Meine Fragestellung war nun schon häufiger, wie ich eine Grafik transparent malen kann. Leider ist nie eine Lösung aus der Diskussion geworden *schmoll*

Inzwischen weiss ich, dass ich bisher immer ein Component aus meiner Grafik gemacht habe und dass man diese Components nicht transparent machen kann.

Aufgabenstellung:

Zwei gegebene Grafiken mit tranparenten bereichen in der grösse von 40*40 pixel sollen auf ein hintergrundbild gezeichnet werden. die beiden bilder müssten, wenn sie auf dem hintergrund bewegt werden (dies ist nicht teil der "aufgabe" die landschaft im hintergrund nicht überdecken.

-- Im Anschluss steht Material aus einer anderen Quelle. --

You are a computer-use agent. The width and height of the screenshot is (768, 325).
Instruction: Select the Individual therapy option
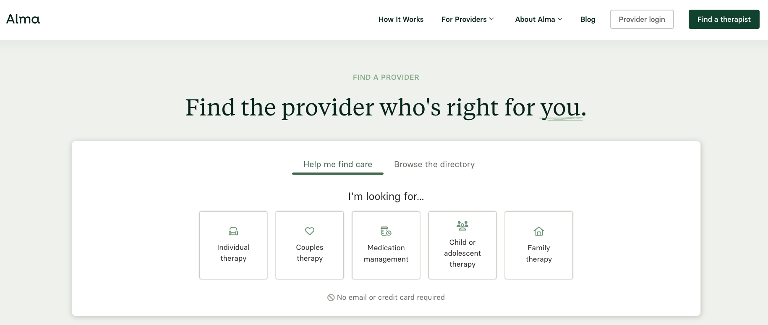click(x=233, y=245)
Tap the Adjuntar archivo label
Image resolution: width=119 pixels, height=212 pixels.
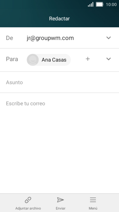point(28,208)
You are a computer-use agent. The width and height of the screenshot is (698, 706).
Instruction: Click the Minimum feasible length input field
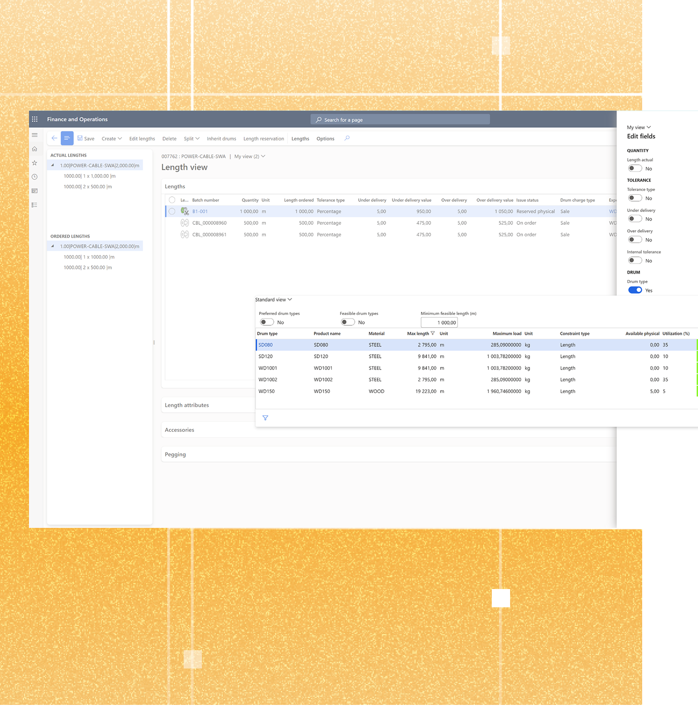point(439,322)
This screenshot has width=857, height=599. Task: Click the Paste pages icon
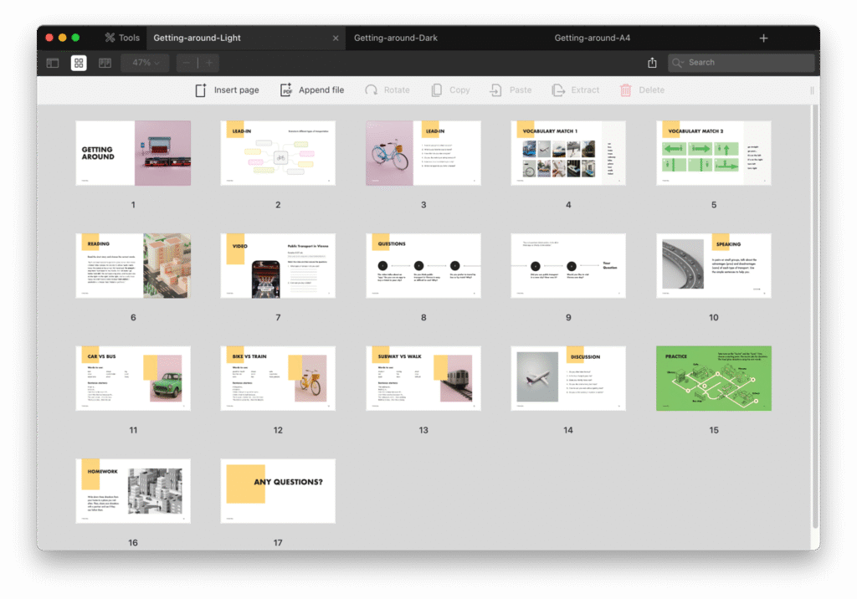[496, 90]
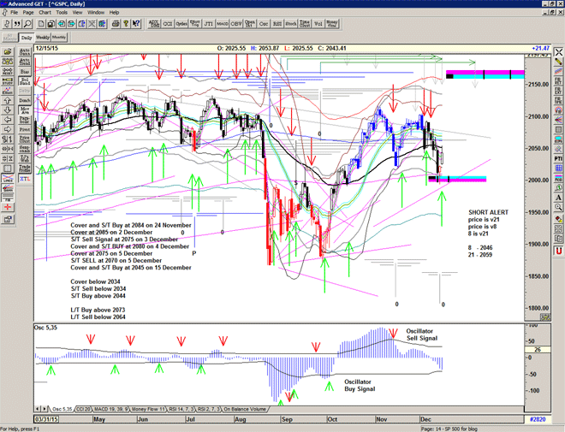Click the XTL tool button
The width and height of the screenshot is (565, 432).
23,171
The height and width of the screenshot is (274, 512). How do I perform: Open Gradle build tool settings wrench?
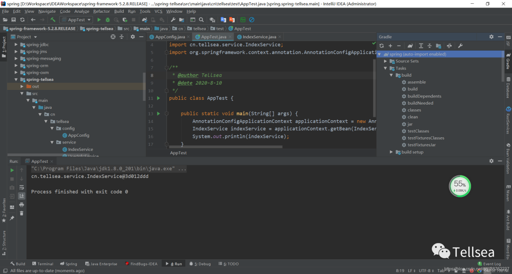tap(460, 46)
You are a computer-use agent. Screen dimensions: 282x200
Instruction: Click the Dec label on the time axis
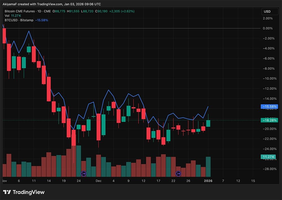pyautogui.click(x=98, y=181)
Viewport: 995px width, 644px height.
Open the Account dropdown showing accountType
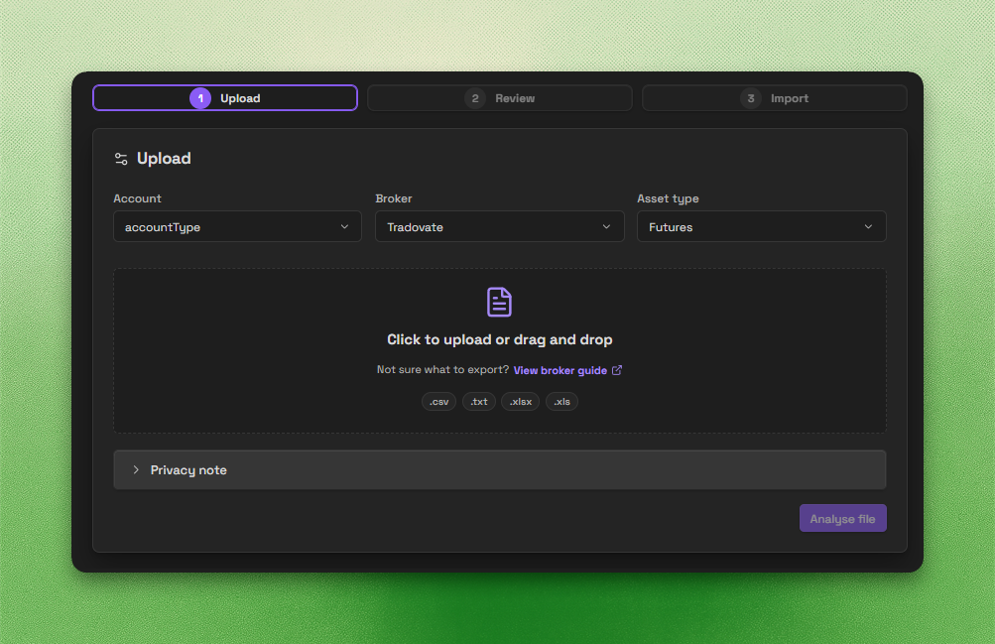(237, 226)
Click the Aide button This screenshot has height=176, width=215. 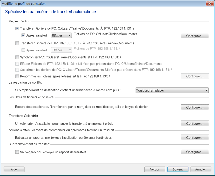(14, 169)
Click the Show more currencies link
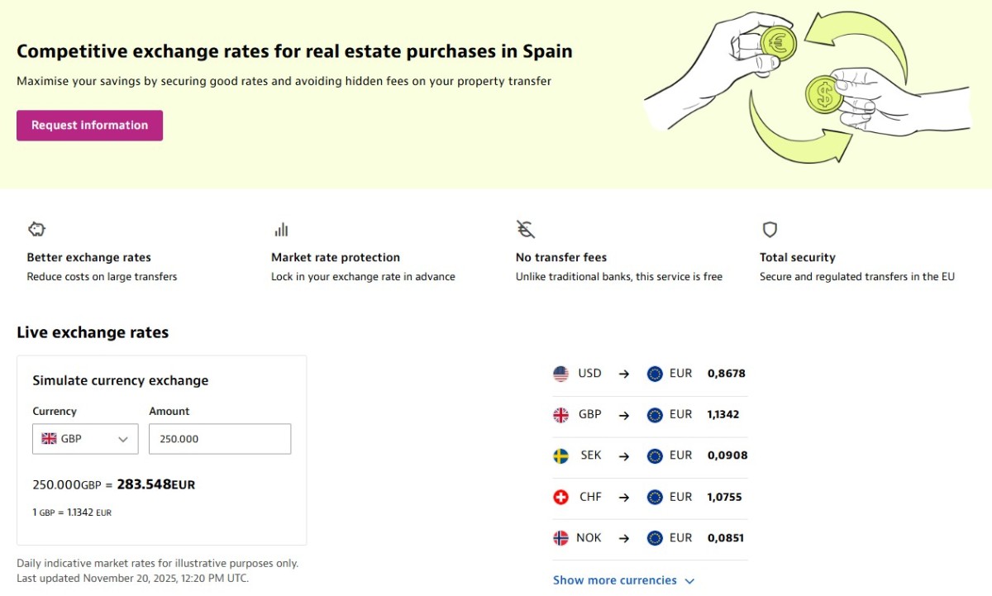The width and height of the screenshot is (992, 596). 614,579

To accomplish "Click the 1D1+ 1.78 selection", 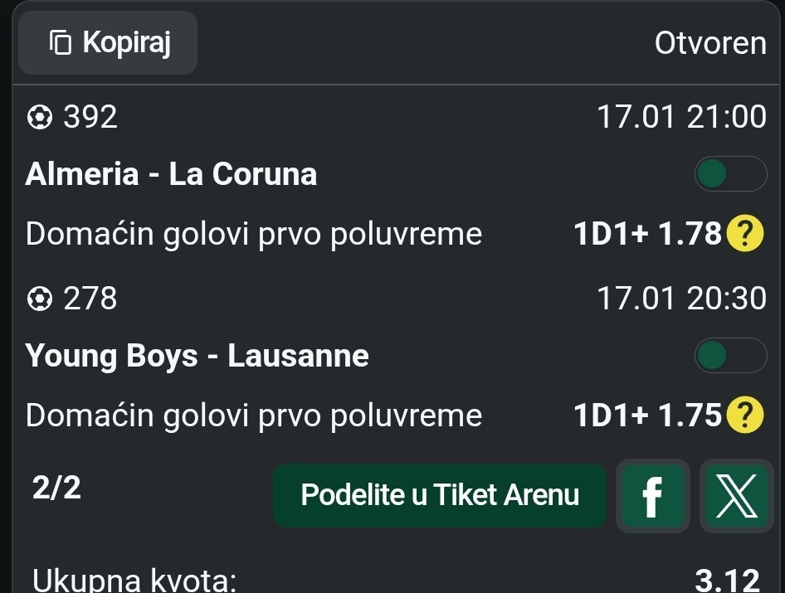I will (646, 236).
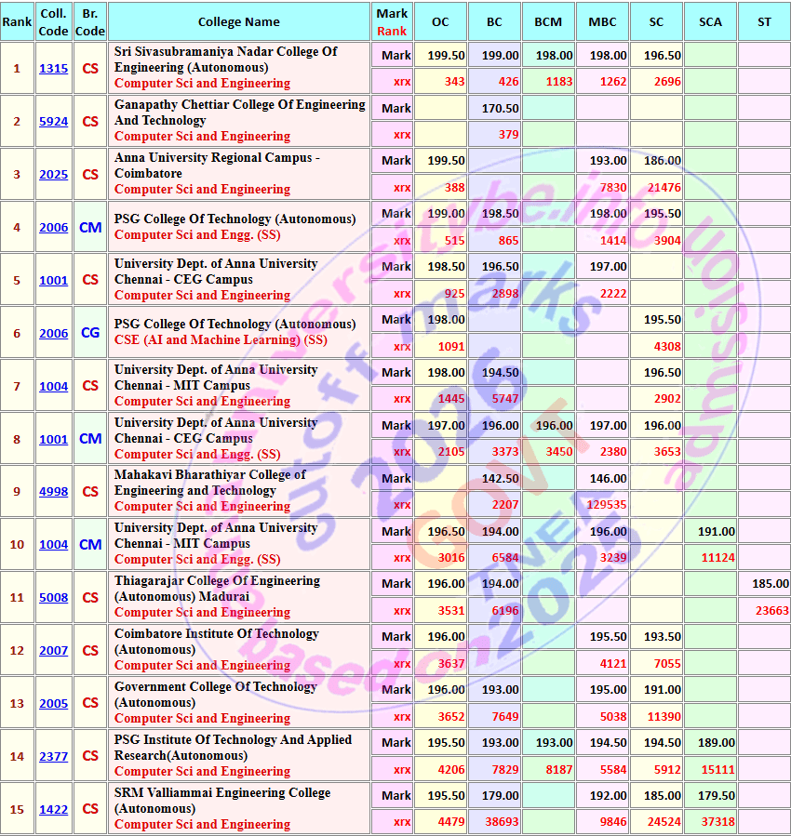Click the Mark Rank column header
Image resolution: width=791 pixels, height=836 pixels.
pyautogui.click(x=392, y=22)
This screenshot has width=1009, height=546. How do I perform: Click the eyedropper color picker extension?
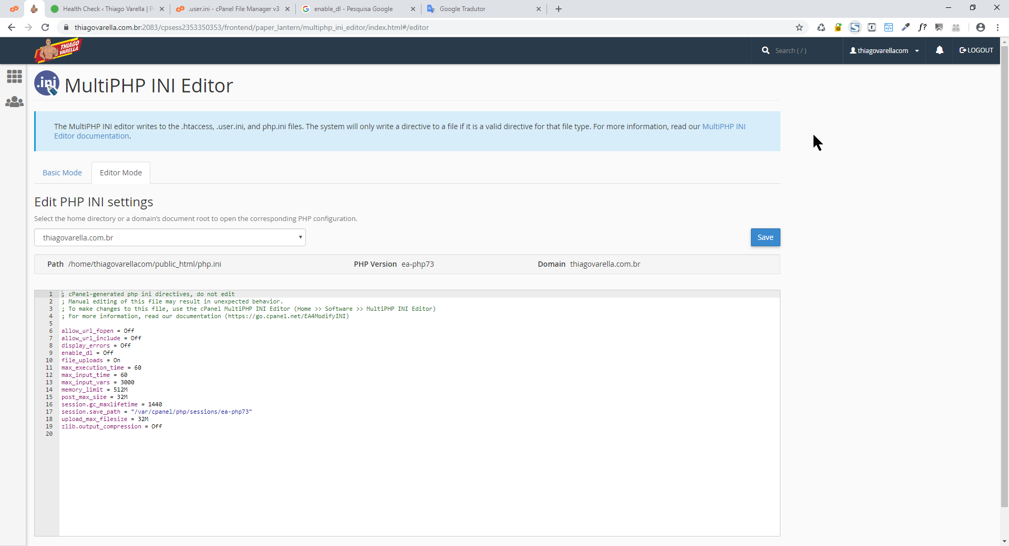pos(905,27)
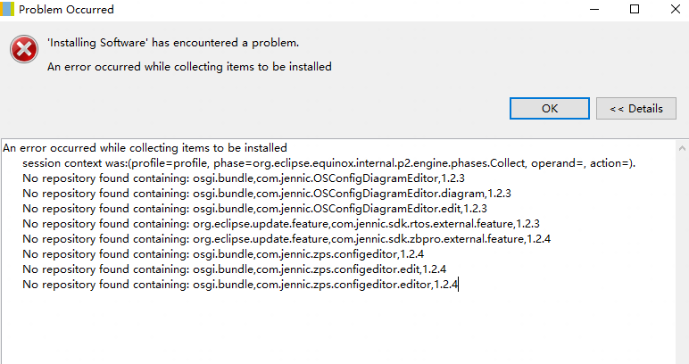Click the OSConfigDiagramEditor.edit error line

tap(254, 208)
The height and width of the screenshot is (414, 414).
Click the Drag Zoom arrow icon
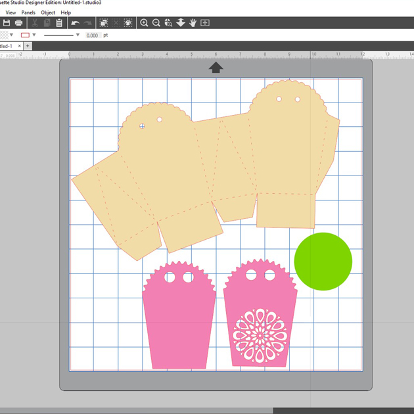pyautogui.click(x=181, y=23)
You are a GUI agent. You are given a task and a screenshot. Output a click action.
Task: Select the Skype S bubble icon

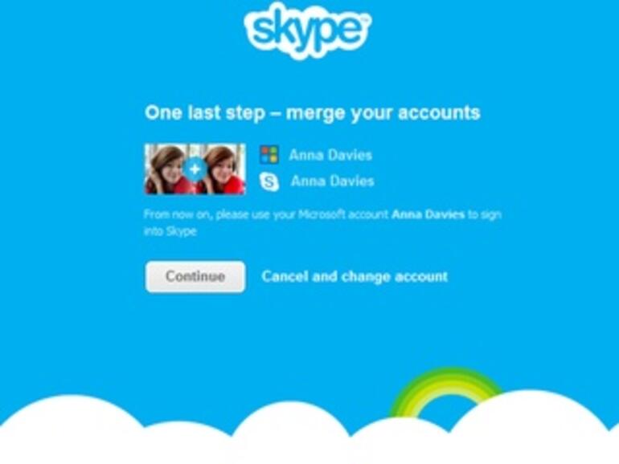[x=269, y=181]
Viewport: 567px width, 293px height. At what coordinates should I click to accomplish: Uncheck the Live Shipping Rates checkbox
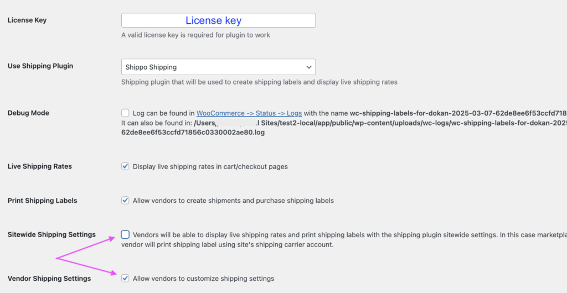125,166
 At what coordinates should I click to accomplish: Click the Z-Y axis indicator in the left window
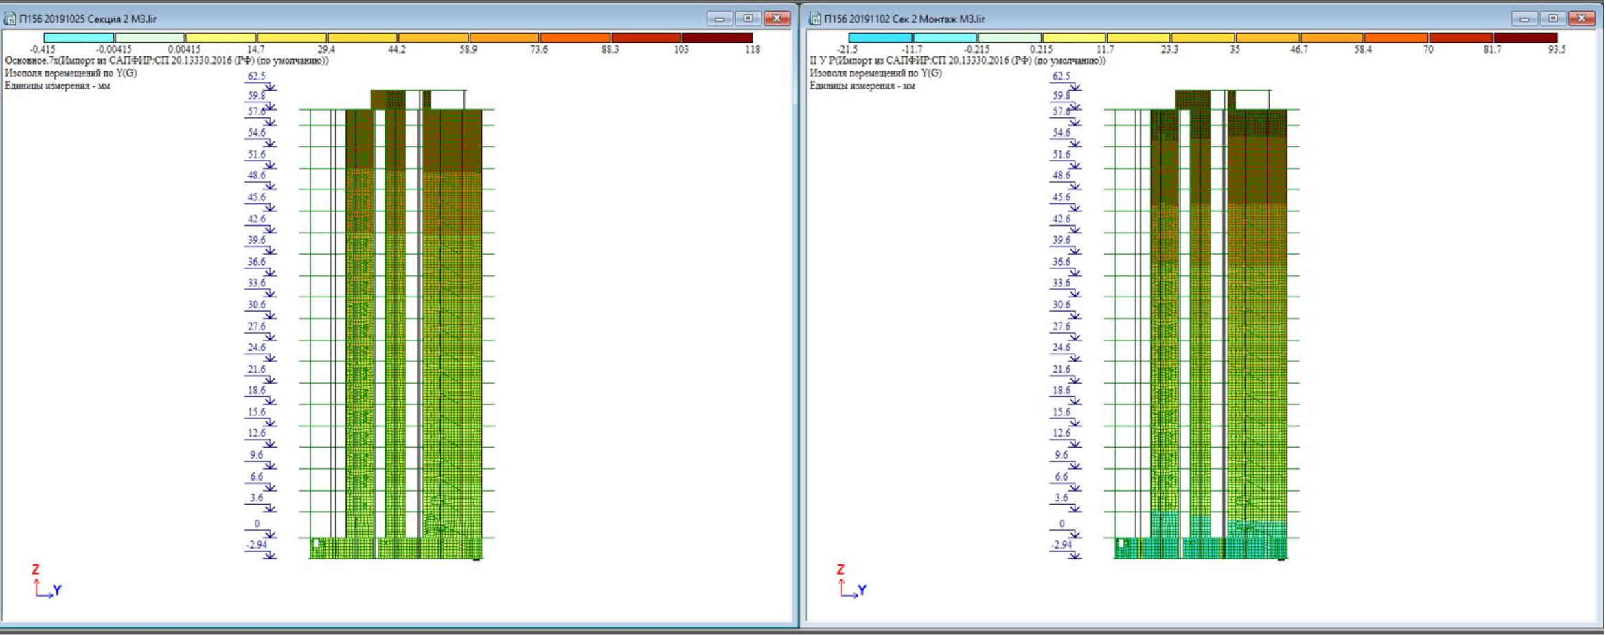[x=46, y=582]
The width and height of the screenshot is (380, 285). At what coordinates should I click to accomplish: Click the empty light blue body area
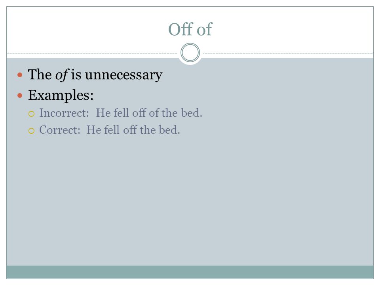click(x=190, y=199)
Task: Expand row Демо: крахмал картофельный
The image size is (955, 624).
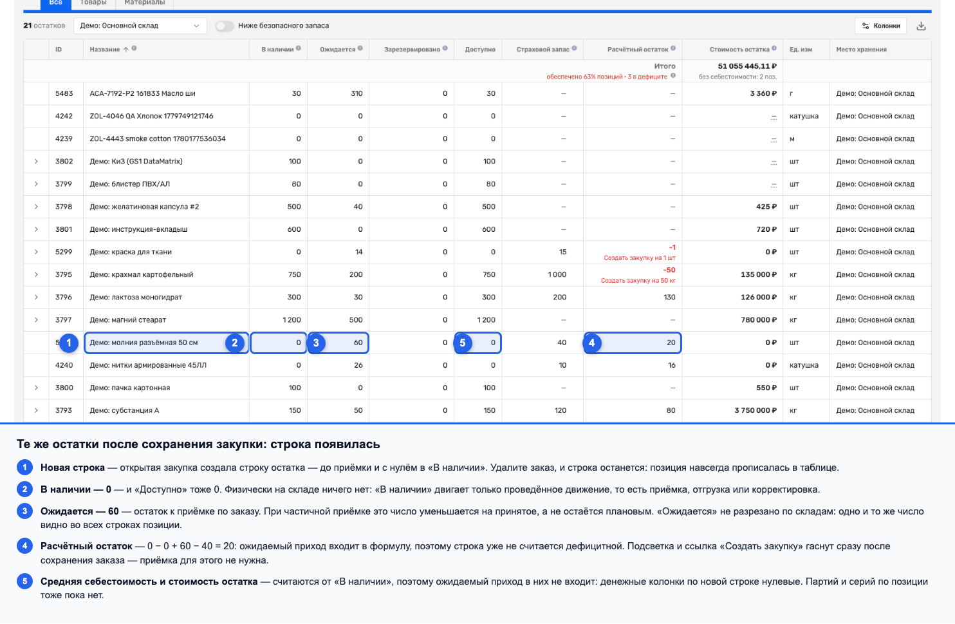Action: coord(36,275)
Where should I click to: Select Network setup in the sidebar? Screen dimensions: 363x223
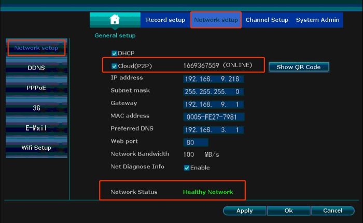36,48
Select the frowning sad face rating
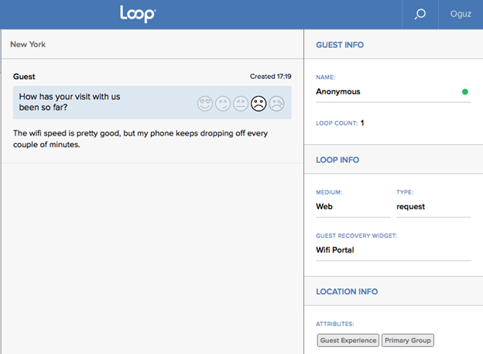 [259, 103]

Es sind doch sicherlich nur wenige zeilen um eine grafik auf einen Dialog oder ähnliches zu bringegn. 
bekommt das jemand hin?


----------



## Wildcard (6. Mai 2005)

Transparente gifs? Das ist kein Problem. Setz die gifs als ImageIcon auf ein JLabel und mach das label opaque(false).
Du kannst sie natürlich auch direkt zeichnen, aber dieser Weg ist der einfachere..


----------



## SBehnen27 (6. Mai 2005)

ack. 
das hatte ich vergessen 
die imageicons scheiden aus.
damit hab ich die zwar transparent bekommen, aber ein flackern lässt sich nicht wegbekommen.
bzw. ich hatte das flackern einmal weg, aber dann wurde der hintergrundhinter dem bild "verschmiert" dargestellt.
sah recht komisch aus 

kann auch - wenn jemanden die trägheit abhält - gerne 2 klassen vorbereiten. ein spielfeld und nen objekt, welches gemalt werden soll


erledigt.
wenn das zu zeichnende objekt statt von Canvas von JComponent erbt, werden transparenzen berücksichtigt.


----------